Lo mejor que se puede comunicar a los jóvenes es una relación adecuada con toda la realidad, la creación y el Creador. Para entrar en esa relación, hace falta imitar a Dios y asombrarse. Y es que Dios, tras haber creado el mundo, se queda admirado: vio que era bueno, es decir, bello. «Lo más alto que puede alcanzar el hombre es el asombro», reconoce de nuevo Goethe. En nuestra vida cotidiana hay momentos donde la mirada sobre la cotidianidad se vuelve verdadera. Esto sucede cuando dejamos de considerar como algo sabido y normal lo que vemos, y entrevemos en ello un reflejo de lo divino. Ante la muerte, por ejemplo, caemos en la cuenta de que el mundo, en todos sus particulares, es precioso y bello; o cuando uno se enamora toda la creación canta. Las palabras de los grandes poetas nos permiten mirar la inmensa profundidad de las cosas pequeñas.
Lo mejor que se puede comunicar a los jóvenes es una relación adecuada con toda la realidad.
Desde el punto de vista metodológico, para enseñar el sentido de todas las cosas, es preciso contemplar un particular. Pues nosotros, los hombres, no somos ángeles que intuyen las verdades universales de un modo inmediato.
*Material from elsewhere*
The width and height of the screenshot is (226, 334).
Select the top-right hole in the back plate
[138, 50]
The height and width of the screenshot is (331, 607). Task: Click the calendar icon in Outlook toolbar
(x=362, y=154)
Somos seres humanos, abiertos al infinito, pero al mismo tiempo limitados, porque somos de carne y hueso. Este hecho tiene unas consecuencias fundamentales en nuestra manera de conocer. Llegamos a la verdad universal partiendo de lo concreto, aprendemos de forma más fácil mediante los símbolos, las imágenes y las historias. Cuando Jesús quiso hablar de la bondad del Padre no escribió un tratado, sino que contó la parábola del hijo pródigo y del padre misericordioso. En sus parábolas no explicita todo, pero en ellas de alguna manera ya está contenido el todo, y quien las escucha puede meditarlas incesantemente.
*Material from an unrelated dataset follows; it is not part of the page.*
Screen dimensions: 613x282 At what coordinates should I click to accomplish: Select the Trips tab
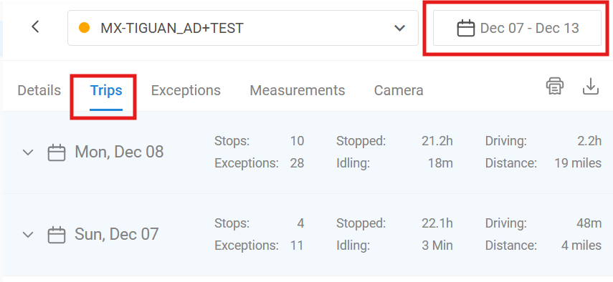pos(106,90)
Cuando daba clase de lenguas muertas, me di cuenta de otro principio pedagógico: los estudiantes se atascan fácilmente ante lo desconocido, pensando, por ejemplo, que para poder empezar a traducir se tiene que reconocer con claridad cada palabra. Todo se volvía más fácil cuando les preguntaba: «¿Qué reconoces en todo este barullo de palabras desconocidas?». Es necesario, por tanto, aceptar la propia ignorancia y partir no tanto de la inventiva respecto a lo que uno ignora (con la vana esperanza de resolver todos los problemas antes de afrontar la propia tarea), sino de la certeza de las pocas cosas que uno sabe para partir de una hipótesis positiva sobre el resto. Newman observa el principio sobre el que se basa esta experiencia: «Un espíritu filosófico o comprensivo requiere que lo viejo y lo nuevo estén unidos, intuyendo relaciones e influencias recíprocas en todas las partes; sin ello no puede haber un estar juntos ni un centro». Por parte del maestro, en cambio, este principio debe tener en cuenta las experiencias de los alumnos para poderlos ayudar a abrazar nuevos descubrimientos.
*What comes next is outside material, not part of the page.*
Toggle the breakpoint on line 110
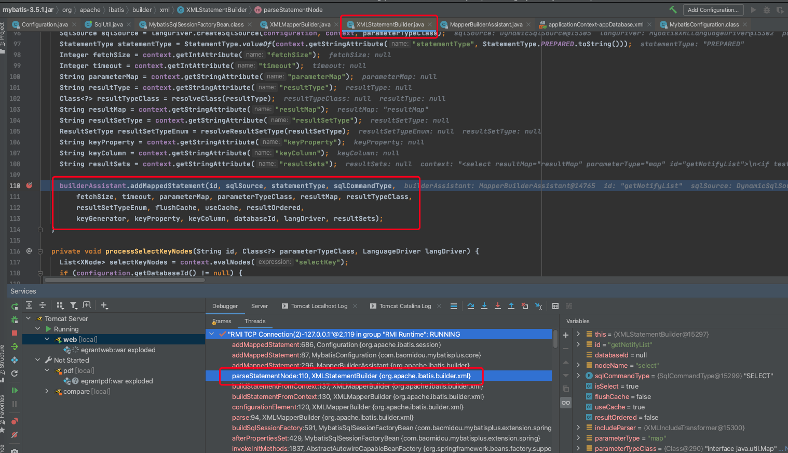This screenshot has width=788, height=453. point(30,185)
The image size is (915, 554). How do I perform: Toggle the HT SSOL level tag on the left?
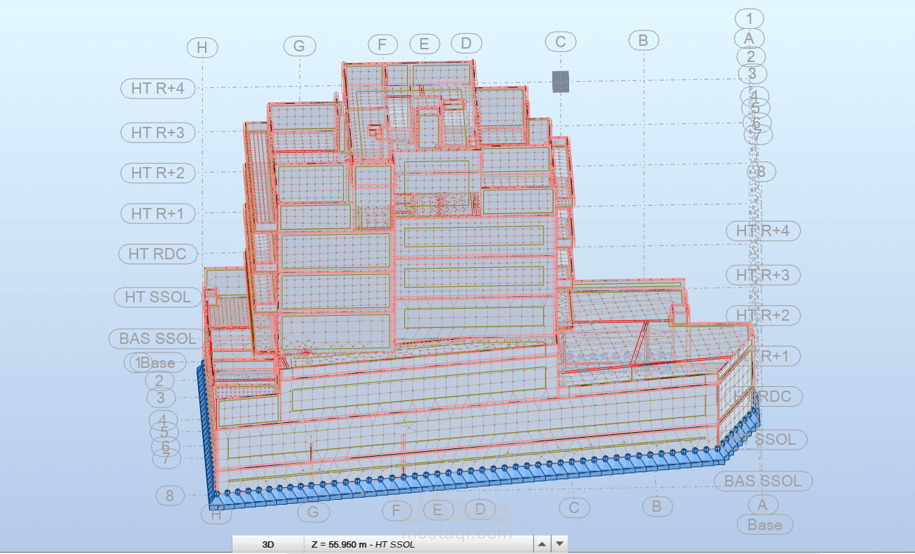[156, 297]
Una última observación: quien más aprende en el colegio es el maestro. Si quiere trabajar seriamente, necesita estudiar mucho; para responder a las preguntas de los alumnos, tiene que profundizar en los contenidos. Es más, esto es una verdad universal. Algo es nuestro en la medida en que la comunicamos a los demás. Esto vale para todos los aspectos de la vida cristiana, también en el colegio.